Saturday, February 4, 2012

Migration, Poverty, and Food


I arrived in Buffalo, NY, in August 2001, to go to graduate school. The first three days I spent at one of my professors’ apartment, a penthouse overlooking the impoverished Buffalo downtown. It struck me as a town of sharp contrasts and sharp winters. Nothing seemed to be in the middle, everything white or black, old, very rich and decaying or young and extremely poor. Where did I belong? I found out soon enough after learning about the many deductions from my $8,000 a year teaching assistant’s stipend.
            That first week, from my professor’s penthouse, I walked to a train station, six or seven blocks away. Used to living in Europe and walking downtown and pretty much everywhere—I didn't need a car in Europe and I couldn’t afford a car in the US—it didn’t bother me. What bothered me was the presence of extreme poverty just a block away from the fashionable area with interwar buildings inhabited by middle-class professionals.
            At a street corner, already in the “bad” area that as I learned later my colleagues who had cars avoided, there was a neighborhood food store owned by a Middle Eastern family. That was my first experience buying food in the United States.
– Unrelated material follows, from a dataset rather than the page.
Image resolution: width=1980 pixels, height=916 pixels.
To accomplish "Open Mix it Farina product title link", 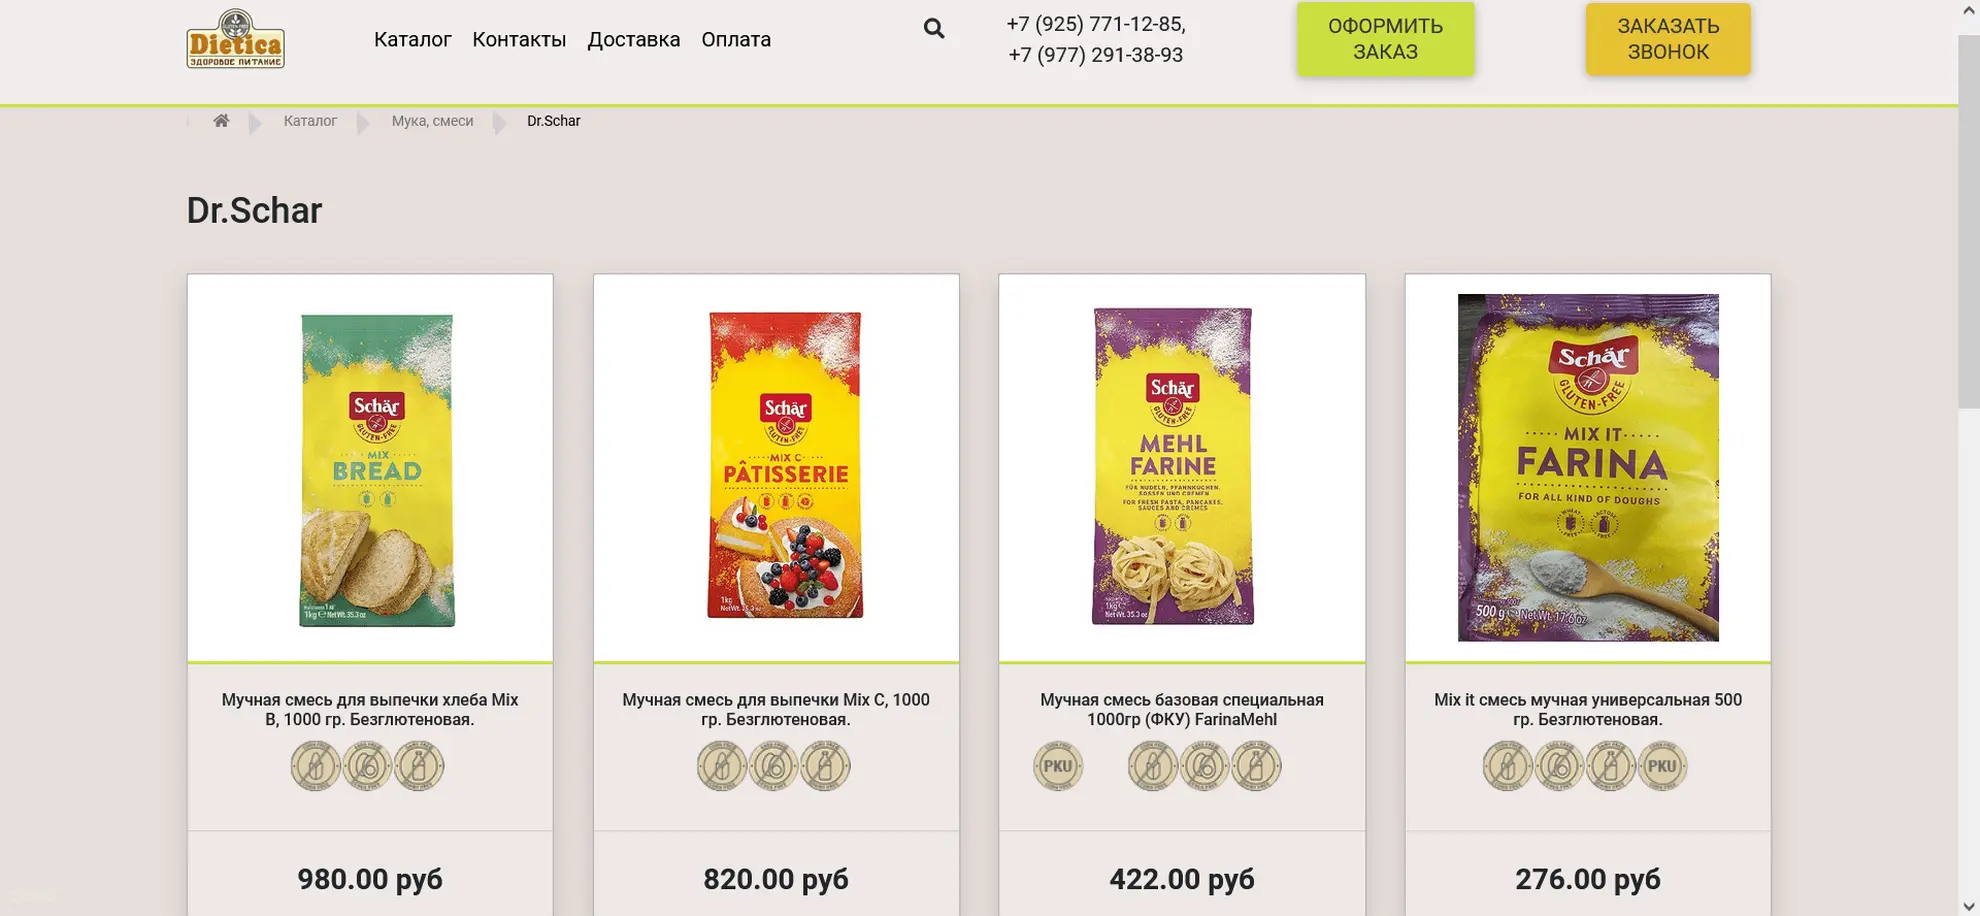I will pos(1588,709).
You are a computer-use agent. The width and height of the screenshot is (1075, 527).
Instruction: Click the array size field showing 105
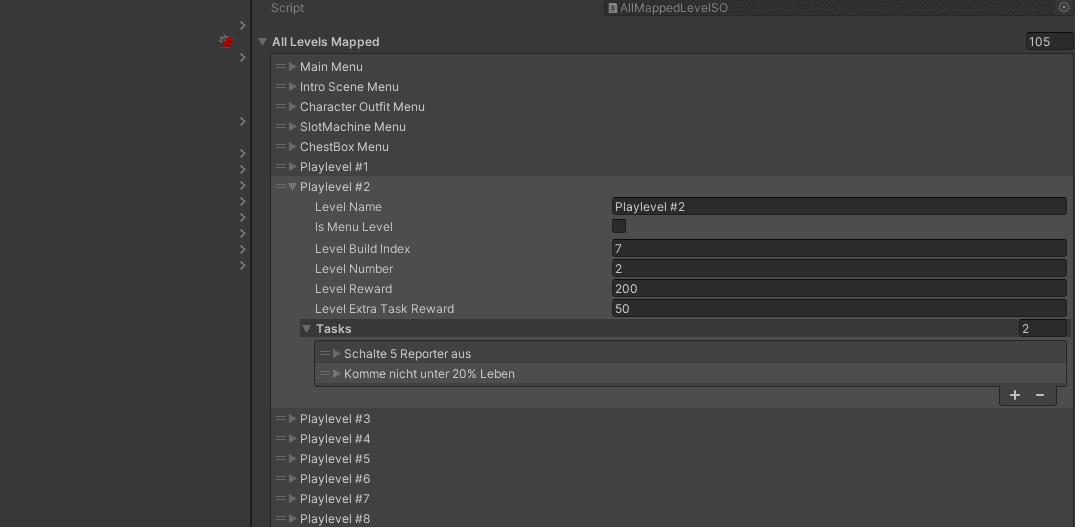pos(1049,42)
Everything was canned and dusty, the sloping floors were covered with ancient linoleum, the smell of some disinfectant detergent made me sneeze. In the end I picked up some cheese, wanting to reward my professor’s hospitality. I wanted to make an omelet. The cheese turned out to be Monterey Jack and, for my tastes at that time, uneatable. My professor, shocked yet amused, explained to me “what horrible things they were doing to cheese”—that’s how she put it—and then two days later took me shopping to a nice smelling shop with bright windows, a young good looking sales person, and carefully wrapped cheeses and jars of olives that cost as much as some of the books I needed to buy—another expense I had failed to calculate out of my meager TA paycheck.
            Then I found a room in a house and I started cooking at home. I dreaded the foreignness of it all. Everything tasted different, even the milk: whether Vitamin D enhanced or the simple 2%, it tasted as if it had been made out of powdered milk, not as if it came from a cow. Bread was different too—either the prohibitively expensive baguettes or the prepackaged stuff, which I once tried to eat untoasted and regretted it. Why did bread have to be sweet? Where were the regular bakeries that poor people could afford, so that they could eat bread, real bread with crust and middle, and not… and not… this? And why were tomatoes so expensive—that was poor people’s food back in Romania, everyone had tomatoes, with everything, they were cheap, you could grow them in your backyard—and why, and why please someone tell me, even when these tomatoes were so expensive, why is it that they didn’t have any taste, just a pale color and a slippery yet hard texture that made me think of seafood?
            And why did it bother me so much?
            “But of course,” an anthropology professor said to me, “it’s normal, it’s food, the ground of your identity.” I thought about this for a long time.